Albemarle County supervisors plan to hire a consultant to help the county determine how it will pay for additional stormwater management infrastructure required under more stringent state regulations.
The county has two separate but related stormwater mandates from the state to address.
One involves compliance with the Virginia Stormwater Management Program, which requires inspection of construction areas to ensure dirt is contained on site and does not pollute the watershed.
County spokeswoman Lee Catlin said staff is ready to move forward with a May public hearing on the ordinance for that program, which largely will involve increasing fees paid by developers and hiring more inspectors.
“The second one has to do with complying with new requirements under the county’s municipal separate stormwater system,” Catlin said.
However, Catlin said that process is just beginning.
The stricter regulations have been driven by the U.S. Environmental Protection Agency’s mandate to Virginia to reduce the pollution reaching the Chesapeake Bay.
“This conversation is occurring in local governments around Virginia and other states,” said Doug Walker, the assistant county executive.
The county’s recommended budget for next fiscal year includes an additional seven-tenths of a cent on the tax rate to be dedicated to pay for new staff and potential infrastructure.
However, supervisors have said they want to explore other funding options because needs will continue to increase in order to meet state targets for pollution reduction.
Potential funding mechanisms for the county’s stormwater management program include a utility fee, a service district that would be limited to a subset of the county or continuing to rely on the county’s general fund to pay for the program.
“It’s a more expansive effort that really involves the entire public and business owners in the mandated stormwater requirements and what would be the appropriate funding mechanism for those,” Catlin said.
Staff has recommended forming an advisory council to shepherd the preparation of the ordinance, including determining a funding mechanism.
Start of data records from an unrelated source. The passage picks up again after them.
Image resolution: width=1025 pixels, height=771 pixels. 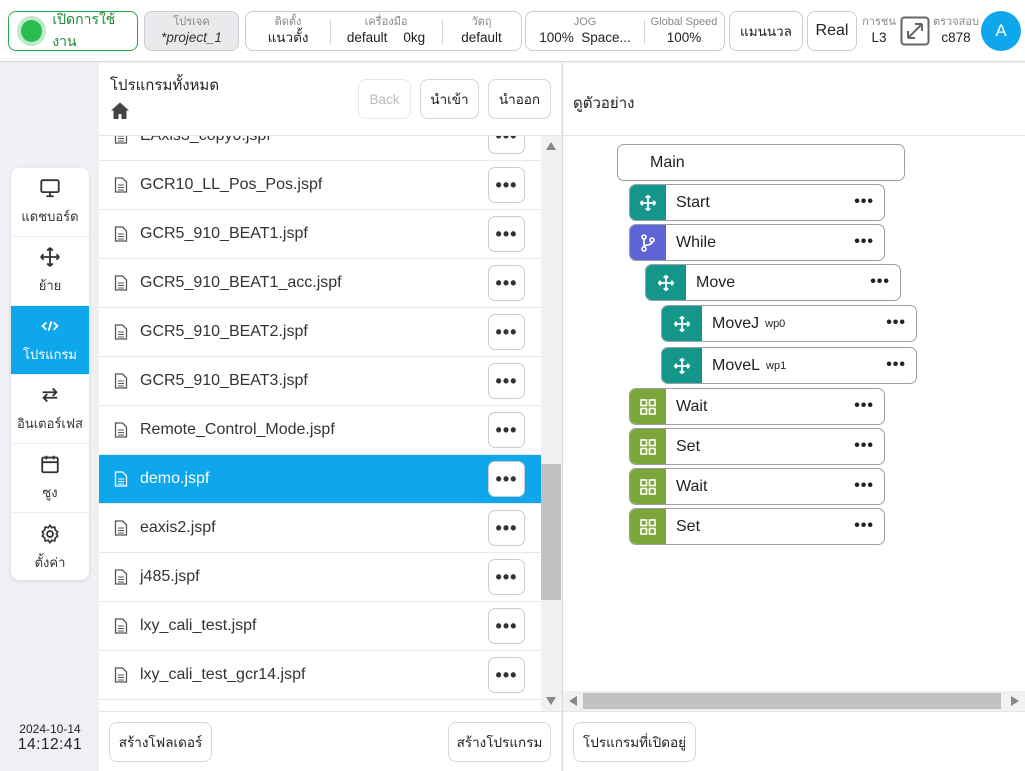 I want to click on tree-node-movel: MoveL wp1 •••, so click(x=789, y=366).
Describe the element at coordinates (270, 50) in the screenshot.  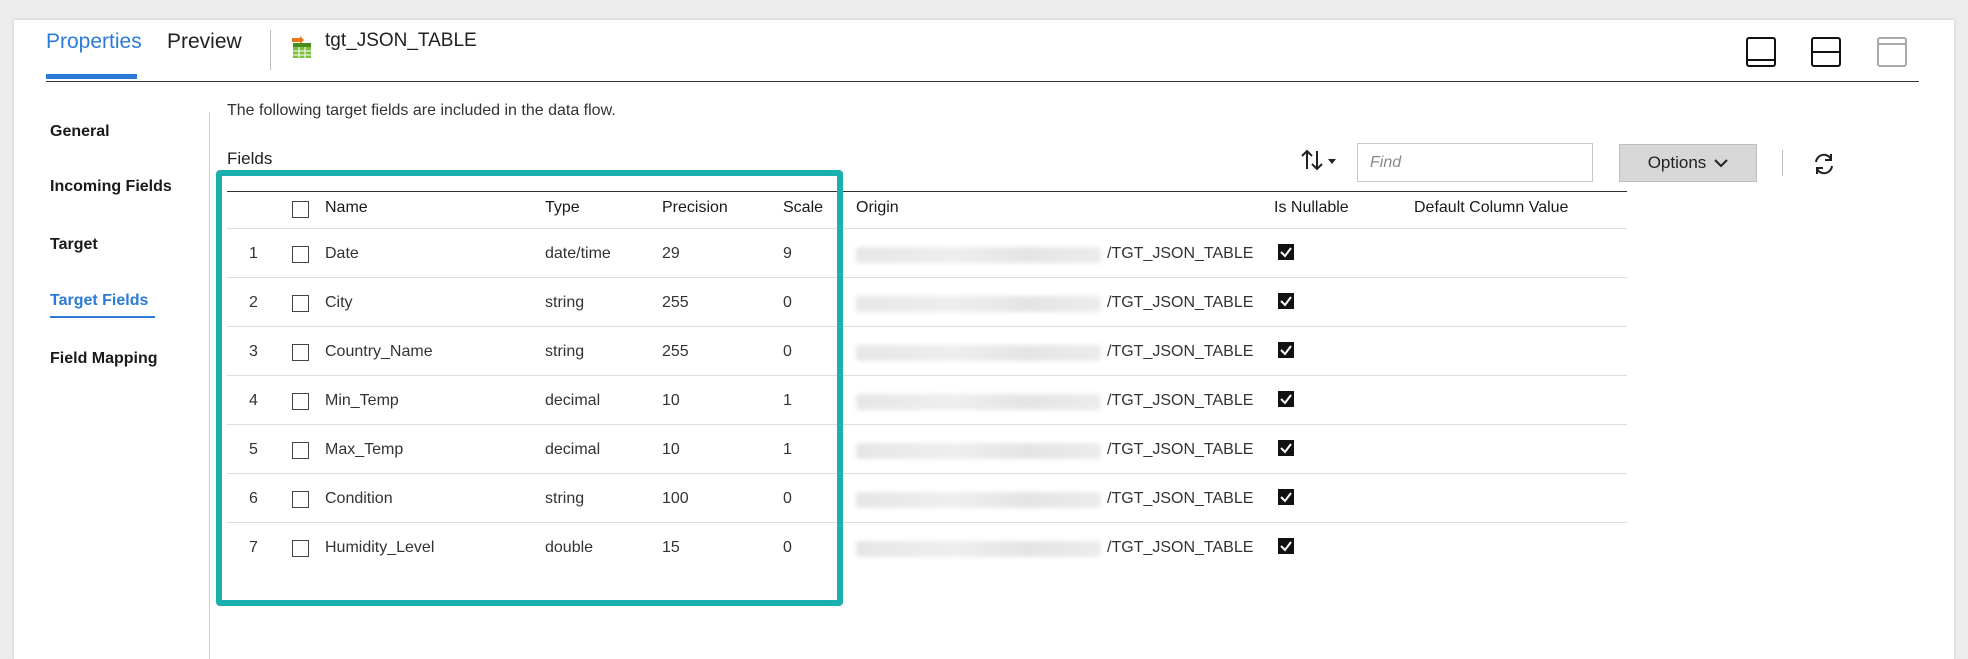
I see `tab-separator` at that location.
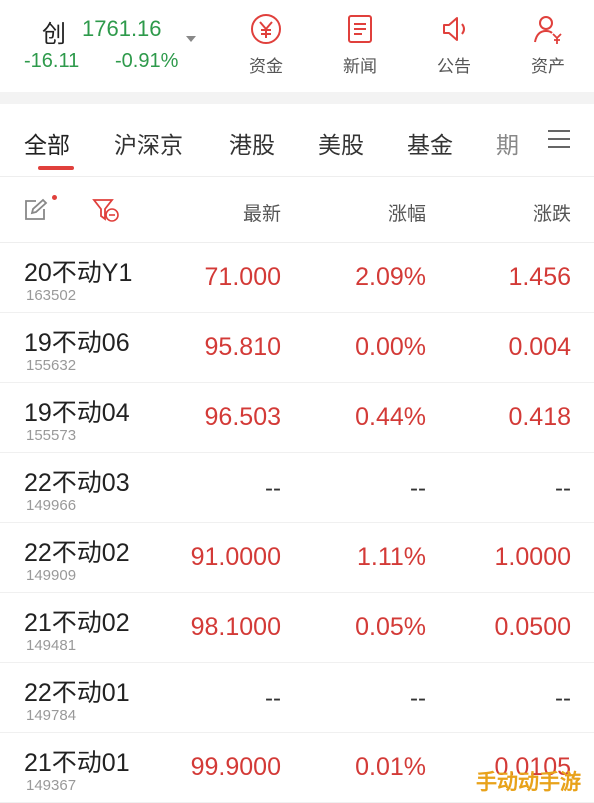 The height and width of the screenshot is (803, 594). Describe the element at coordinates (52, 366) in the screenshot. I see `security-code: 155632` at that location.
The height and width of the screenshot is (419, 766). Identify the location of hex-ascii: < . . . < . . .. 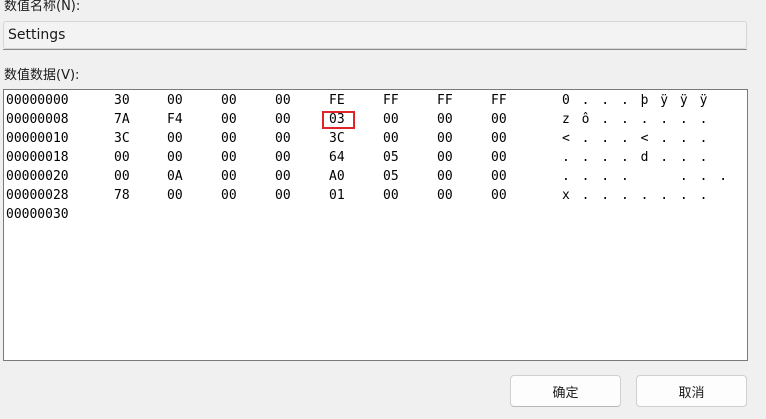
(636, 138).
Charlottesville formed a similar committee to guide development of its stormwater utility fee
Catlin said the advisory committee’s final recommendation is expected no later than Oct. 30, 2015.
Staff recommended hiring a consultant for $40,000 to $60,000 to help guide development of the ordinance for a nine-month period.
Charlottesville hired AMEC Earth and Environmental to guide development of its stormwater utility fee.
Supervisor Ann H. Mallek said it was premature to hire a consultant because the county has yet to decide what approach to take.
“I’m very concerned about just hiring someone to do what our stakeholder group is supposed to do,” Mallek said. “We have to figure out whether we want to have an impact-based program or not and once you decide that, then you can think what else is going to happen.”
However, staff said they need assistance in working through the technical details they will present to the committee.
“I don’t think that a single local government has adopted any dedicated source of funding without the use of a consultant,” said Greg Harper, the county’s water resources manager.
“The key will be how narrowly we are able to focus the consultant’s work with the county on understanding the funding options,” Walker said. “If a decision is made to pursue a funding option, it may lead then to technical expertise to understand how it might be implemented.”
For instance, Walker said, if the county decided to implement a fee, officials also would need to figure out how to collect it.
“Other than our tax billing system, we don’t have a utility billing system,” Walker said.
Staff will develop a request for proposals for a consultant. Supervisors will vote on that document at a future meeting.
The goal is to have a funding mechanism in place for fiscal year 2017, which begins July 1, 2016.